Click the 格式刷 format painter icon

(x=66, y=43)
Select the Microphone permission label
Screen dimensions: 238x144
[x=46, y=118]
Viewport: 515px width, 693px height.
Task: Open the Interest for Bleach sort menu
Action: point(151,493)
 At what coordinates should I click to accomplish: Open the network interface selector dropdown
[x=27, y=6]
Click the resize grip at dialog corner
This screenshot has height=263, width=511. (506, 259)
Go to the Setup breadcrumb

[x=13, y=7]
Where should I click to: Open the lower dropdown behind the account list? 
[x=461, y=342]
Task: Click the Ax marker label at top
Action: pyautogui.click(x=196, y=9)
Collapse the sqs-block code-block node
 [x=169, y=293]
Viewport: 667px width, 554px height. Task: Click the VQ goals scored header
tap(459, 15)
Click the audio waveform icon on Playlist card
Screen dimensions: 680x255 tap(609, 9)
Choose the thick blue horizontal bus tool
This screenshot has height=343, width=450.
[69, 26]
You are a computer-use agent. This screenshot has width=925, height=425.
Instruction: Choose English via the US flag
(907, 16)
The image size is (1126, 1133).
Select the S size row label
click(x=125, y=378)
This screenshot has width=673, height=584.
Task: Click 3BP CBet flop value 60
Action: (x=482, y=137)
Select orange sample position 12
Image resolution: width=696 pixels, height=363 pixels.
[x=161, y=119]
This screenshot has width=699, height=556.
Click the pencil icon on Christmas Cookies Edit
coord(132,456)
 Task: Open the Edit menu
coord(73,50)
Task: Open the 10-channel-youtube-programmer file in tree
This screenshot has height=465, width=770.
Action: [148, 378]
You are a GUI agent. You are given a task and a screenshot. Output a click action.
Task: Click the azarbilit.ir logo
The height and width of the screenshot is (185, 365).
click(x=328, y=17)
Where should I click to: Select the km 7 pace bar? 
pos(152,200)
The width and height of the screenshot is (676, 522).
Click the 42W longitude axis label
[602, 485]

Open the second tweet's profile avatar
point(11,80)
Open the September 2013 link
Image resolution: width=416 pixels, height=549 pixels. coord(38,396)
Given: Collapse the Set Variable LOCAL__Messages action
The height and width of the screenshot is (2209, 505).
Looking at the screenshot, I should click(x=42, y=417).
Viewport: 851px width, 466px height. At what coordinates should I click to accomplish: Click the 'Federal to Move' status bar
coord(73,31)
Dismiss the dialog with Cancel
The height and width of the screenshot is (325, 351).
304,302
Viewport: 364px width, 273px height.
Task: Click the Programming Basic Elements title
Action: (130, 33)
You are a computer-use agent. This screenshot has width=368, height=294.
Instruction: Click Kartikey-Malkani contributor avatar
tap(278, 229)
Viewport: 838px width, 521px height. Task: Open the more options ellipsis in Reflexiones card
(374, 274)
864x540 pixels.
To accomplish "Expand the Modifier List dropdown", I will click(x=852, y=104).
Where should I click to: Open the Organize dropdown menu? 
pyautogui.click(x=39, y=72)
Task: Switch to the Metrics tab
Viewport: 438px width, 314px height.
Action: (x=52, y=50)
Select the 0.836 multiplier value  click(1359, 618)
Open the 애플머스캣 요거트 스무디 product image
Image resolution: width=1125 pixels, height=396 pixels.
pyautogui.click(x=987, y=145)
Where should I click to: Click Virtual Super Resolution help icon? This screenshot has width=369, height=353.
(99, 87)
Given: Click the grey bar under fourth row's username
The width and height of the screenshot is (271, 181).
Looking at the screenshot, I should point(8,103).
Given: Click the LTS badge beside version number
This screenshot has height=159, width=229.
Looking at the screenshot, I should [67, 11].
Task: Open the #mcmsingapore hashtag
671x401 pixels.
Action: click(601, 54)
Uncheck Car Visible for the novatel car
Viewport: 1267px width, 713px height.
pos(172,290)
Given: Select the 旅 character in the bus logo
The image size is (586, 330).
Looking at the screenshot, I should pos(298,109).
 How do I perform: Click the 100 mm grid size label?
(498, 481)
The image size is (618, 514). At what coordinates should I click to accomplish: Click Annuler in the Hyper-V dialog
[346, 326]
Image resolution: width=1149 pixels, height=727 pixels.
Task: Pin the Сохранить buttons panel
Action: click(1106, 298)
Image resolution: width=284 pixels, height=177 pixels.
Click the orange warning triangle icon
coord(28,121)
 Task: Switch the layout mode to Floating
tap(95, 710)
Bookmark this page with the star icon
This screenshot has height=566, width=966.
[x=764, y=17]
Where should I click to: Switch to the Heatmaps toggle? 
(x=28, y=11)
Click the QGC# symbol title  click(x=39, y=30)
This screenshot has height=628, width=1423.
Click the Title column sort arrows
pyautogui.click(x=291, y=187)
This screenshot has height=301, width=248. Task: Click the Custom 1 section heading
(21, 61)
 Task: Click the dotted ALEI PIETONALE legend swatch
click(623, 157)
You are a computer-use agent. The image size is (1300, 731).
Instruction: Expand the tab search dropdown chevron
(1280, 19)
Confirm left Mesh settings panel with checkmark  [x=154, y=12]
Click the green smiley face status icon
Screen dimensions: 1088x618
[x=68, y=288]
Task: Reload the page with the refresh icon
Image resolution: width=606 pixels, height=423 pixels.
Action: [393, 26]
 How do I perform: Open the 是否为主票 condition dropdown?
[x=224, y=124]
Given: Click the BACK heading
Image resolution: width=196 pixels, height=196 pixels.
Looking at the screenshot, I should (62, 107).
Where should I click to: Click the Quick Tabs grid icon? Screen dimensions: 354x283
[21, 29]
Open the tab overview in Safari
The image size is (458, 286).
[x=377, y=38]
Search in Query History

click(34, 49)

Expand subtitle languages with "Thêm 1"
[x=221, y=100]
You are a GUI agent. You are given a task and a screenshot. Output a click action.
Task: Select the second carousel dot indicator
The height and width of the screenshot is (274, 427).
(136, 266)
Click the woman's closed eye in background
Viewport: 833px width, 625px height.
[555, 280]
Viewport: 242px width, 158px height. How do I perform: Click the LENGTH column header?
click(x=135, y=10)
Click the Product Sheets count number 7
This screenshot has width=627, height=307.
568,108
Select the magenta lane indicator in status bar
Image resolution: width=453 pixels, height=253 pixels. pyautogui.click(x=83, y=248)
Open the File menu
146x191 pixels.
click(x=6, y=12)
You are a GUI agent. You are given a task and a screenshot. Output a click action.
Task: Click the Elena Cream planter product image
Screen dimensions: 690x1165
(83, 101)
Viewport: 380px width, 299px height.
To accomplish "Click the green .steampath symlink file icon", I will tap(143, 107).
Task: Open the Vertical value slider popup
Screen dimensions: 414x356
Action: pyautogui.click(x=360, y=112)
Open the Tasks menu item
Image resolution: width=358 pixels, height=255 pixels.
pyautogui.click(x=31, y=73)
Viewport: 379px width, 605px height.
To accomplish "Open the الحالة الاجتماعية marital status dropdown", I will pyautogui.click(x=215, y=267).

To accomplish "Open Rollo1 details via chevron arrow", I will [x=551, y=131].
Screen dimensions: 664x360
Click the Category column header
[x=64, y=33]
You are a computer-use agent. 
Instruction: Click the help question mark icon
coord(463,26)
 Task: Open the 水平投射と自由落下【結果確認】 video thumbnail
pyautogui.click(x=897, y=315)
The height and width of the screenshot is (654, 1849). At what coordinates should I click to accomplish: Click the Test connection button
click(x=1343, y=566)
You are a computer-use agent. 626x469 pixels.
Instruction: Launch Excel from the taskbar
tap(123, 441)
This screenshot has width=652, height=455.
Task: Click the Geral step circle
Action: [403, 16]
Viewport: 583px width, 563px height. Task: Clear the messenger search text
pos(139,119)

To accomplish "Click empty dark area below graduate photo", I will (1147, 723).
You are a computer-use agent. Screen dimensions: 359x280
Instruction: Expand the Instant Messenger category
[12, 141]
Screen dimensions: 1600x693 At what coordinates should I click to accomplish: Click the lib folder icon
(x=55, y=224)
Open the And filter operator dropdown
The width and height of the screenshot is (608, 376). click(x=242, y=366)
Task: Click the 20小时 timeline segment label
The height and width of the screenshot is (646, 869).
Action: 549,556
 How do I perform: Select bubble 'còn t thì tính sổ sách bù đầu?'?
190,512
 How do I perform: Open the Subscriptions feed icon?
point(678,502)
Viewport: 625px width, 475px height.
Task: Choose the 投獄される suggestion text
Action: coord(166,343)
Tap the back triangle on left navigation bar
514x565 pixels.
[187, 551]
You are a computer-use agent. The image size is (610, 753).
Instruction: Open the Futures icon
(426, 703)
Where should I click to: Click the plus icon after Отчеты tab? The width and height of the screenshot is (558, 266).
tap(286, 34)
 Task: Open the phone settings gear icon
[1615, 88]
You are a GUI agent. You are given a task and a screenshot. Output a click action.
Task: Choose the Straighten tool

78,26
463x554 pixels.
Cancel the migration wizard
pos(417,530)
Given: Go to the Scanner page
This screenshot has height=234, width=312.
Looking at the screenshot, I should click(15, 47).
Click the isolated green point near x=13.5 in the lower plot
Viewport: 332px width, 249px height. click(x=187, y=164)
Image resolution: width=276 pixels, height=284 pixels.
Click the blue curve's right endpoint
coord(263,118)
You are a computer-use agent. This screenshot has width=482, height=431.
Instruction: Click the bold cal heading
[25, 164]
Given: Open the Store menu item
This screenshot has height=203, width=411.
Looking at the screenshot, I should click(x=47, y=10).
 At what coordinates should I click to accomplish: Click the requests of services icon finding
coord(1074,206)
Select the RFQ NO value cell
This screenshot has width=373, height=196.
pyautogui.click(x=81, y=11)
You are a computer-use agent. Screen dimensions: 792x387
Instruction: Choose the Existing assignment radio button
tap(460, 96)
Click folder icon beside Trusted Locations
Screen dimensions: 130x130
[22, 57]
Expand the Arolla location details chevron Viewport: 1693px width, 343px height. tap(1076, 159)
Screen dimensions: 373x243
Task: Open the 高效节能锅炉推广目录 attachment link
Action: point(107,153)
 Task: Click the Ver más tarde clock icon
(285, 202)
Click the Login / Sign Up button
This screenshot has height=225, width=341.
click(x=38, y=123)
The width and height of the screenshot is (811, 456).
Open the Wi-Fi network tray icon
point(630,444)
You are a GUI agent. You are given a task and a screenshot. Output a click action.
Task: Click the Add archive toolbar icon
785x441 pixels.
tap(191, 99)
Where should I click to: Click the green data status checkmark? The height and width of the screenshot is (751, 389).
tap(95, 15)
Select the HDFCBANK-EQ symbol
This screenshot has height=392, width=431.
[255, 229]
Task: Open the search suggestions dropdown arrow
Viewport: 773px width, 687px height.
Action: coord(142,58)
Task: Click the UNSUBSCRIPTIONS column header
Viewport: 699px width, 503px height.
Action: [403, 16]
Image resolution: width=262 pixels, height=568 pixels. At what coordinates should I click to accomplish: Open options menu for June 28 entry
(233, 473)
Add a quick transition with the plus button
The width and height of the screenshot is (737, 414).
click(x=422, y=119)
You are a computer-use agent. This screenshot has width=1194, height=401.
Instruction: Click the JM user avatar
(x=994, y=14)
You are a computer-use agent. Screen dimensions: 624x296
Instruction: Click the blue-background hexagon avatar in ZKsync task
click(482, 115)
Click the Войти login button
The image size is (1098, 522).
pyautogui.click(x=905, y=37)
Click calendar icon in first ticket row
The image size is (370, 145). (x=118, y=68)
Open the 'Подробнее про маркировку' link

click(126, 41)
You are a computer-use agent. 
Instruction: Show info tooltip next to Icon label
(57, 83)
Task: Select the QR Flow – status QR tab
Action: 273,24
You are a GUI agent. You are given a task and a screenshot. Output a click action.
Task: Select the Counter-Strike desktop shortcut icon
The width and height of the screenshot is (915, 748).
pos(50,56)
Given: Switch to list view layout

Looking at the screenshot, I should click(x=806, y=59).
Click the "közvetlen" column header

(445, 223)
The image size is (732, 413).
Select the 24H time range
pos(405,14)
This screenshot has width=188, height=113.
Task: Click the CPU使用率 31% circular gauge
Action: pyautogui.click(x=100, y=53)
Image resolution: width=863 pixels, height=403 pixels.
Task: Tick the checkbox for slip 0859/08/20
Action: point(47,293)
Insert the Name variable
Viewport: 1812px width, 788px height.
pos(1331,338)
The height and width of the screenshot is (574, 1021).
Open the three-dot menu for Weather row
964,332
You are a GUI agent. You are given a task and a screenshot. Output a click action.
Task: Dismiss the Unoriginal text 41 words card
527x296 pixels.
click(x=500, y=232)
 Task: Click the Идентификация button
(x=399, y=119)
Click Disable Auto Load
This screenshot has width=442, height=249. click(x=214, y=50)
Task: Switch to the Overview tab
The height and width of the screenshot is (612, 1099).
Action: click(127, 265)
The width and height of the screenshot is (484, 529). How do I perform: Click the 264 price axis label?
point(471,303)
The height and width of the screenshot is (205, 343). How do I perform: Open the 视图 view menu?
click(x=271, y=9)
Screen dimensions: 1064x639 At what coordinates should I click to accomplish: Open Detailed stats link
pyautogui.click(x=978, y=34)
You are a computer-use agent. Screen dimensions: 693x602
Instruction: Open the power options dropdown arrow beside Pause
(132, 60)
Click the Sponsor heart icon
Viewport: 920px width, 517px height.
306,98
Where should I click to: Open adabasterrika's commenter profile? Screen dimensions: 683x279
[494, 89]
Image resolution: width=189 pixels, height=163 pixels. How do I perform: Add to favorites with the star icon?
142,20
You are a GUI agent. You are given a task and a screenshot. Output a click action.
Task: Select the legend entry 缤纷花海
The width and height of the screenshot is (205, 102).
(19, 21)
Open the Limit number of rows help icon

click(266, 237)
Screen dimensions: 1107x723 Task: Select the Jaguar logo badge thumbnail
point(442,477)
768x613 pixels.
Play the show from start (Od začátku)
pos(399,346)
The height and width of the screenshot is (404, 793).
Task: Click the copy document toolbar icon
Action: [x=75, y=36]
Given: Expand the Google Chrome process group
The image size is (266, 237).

● ● ●

For every line of the entries holding the string "symbol", add one to a tally; give the final figure only.

Written answer. 2